While margins generated from lending have remained broadly stable at
the larger banks, they have shrunk considerably for the second-tier
lenders like China Everbright Bank and China Merchants Bank over the
past six months, a Reuters data analysis shows.
And like some of their European peers, those smaller lenders are
also lagging behind the big banks in terms of balance sheet
strength, analysts say, a factor that is likely to be highlighted in
the banking sector's third-quarter earnings.
China's five biggest banks are Industrial and Commercial Bank of
China Ltd, China Construction Bank Corp, Agricultural Bank of China
Ltd, Bank of China (BoC) and Bank of Communications Co Ltd.

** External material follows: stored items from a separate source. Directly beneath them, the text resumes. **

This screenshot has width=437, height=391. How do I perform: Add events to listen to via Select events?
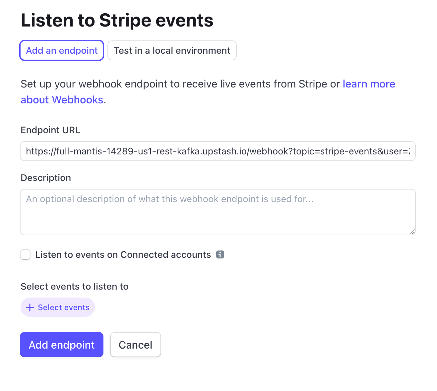pos(57,307)
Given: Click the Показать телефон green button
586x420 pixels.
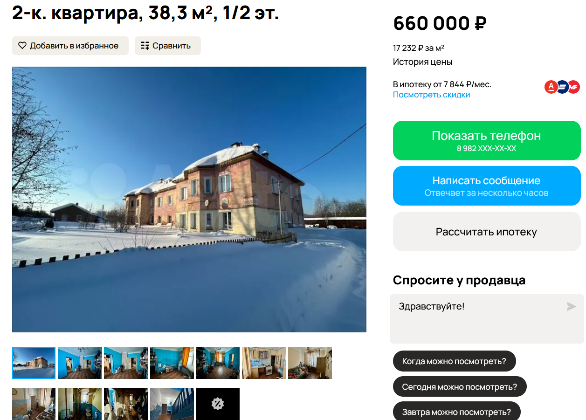Looking at the screenshot, I should [x=487, y=140].
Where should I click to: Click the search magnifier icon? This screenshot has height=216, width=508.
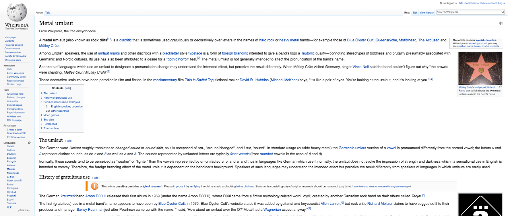[x=502, y=12]
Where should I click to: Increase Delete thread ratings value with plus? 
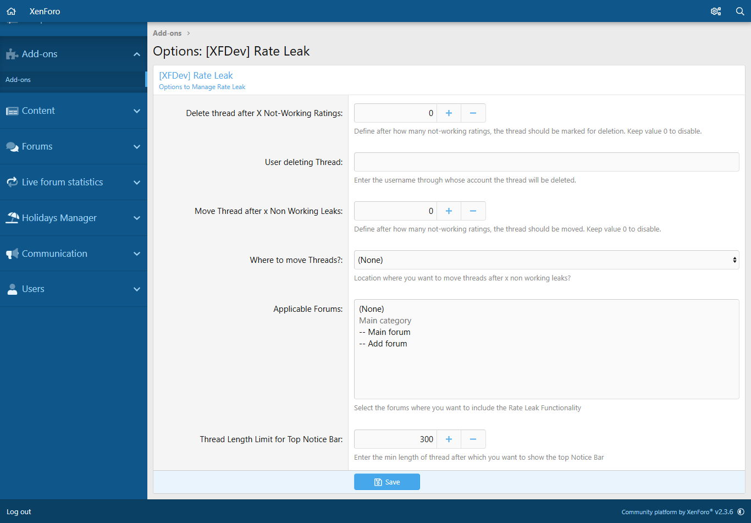449,113
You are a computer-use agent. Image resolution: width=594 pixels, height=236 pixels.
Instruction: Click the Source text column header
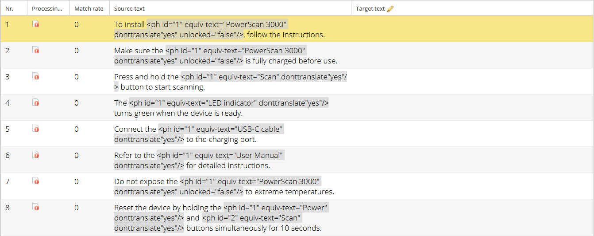[x=129, y=9]
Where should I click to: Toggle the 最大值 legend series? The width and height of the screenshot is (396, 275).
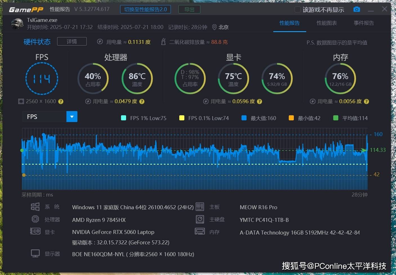(x=244, y=118)
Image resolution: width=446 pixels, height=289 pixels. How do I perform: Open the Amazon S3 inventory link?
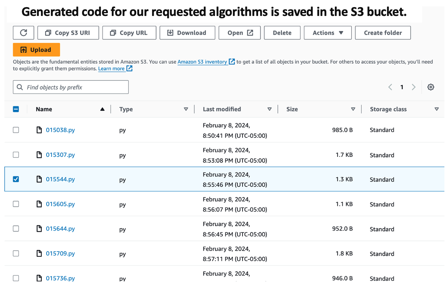202,62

"The divergence between big and medium or small-sized banks will
increase, as the latter see higher fundraising risks due to their
weaker capital base," said Fan Cheuk Wan, chief investment officer
Asia Pacific in Credit Suisse's private banking and wealth
management unit.
CCB is due to kick off the banking sector's third-quarter earnings
season on Thursday.
Second-tier lenders, also known as joint stock banks, have, on
average, a market capitalization of less than 300 billion yuan,
significantly smaller than the big five lenders.
Chinese banks' net interest margins (NIMs), or the gap between what
the lenders pay out for deposits and rake in from loans, have come
under pressure from aggressive competition from online financing
firms such as e-commerce group Alibaba's <BABA.N> Yuebao platform.

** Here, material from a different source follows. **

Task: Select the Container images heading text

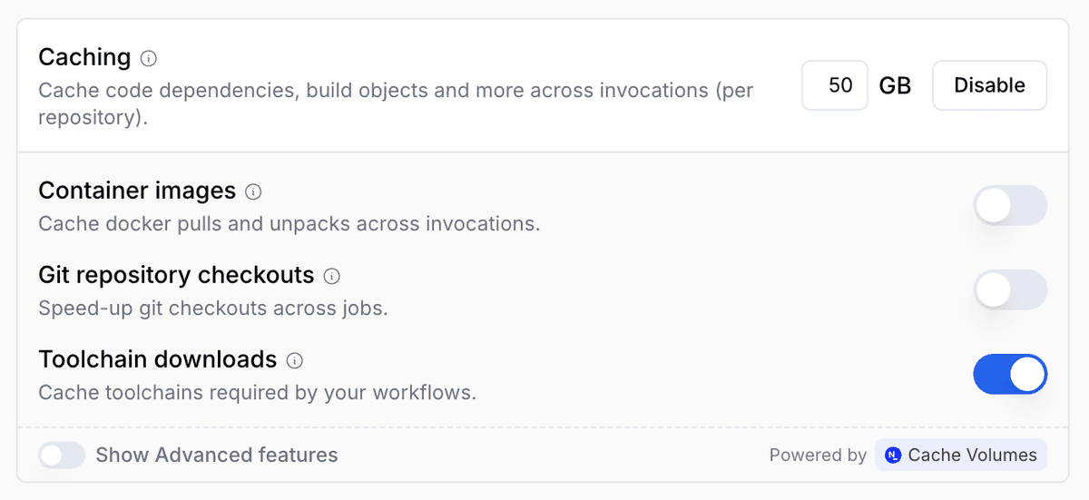Action: click(137, 191)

This is particularly a problem for smaller banks, which have to pay
more to fund themselves as their regulatory capital ratio - a
measure of balance sheet strength - is on average 1.5 percentage
points weaker than that seen at the larger players.
"Net interest margins are likely to decline faster for smaller banks
in China going forward, as they face rising costs of funding," said
Vincent Chan, head of China research at Credit Suisse.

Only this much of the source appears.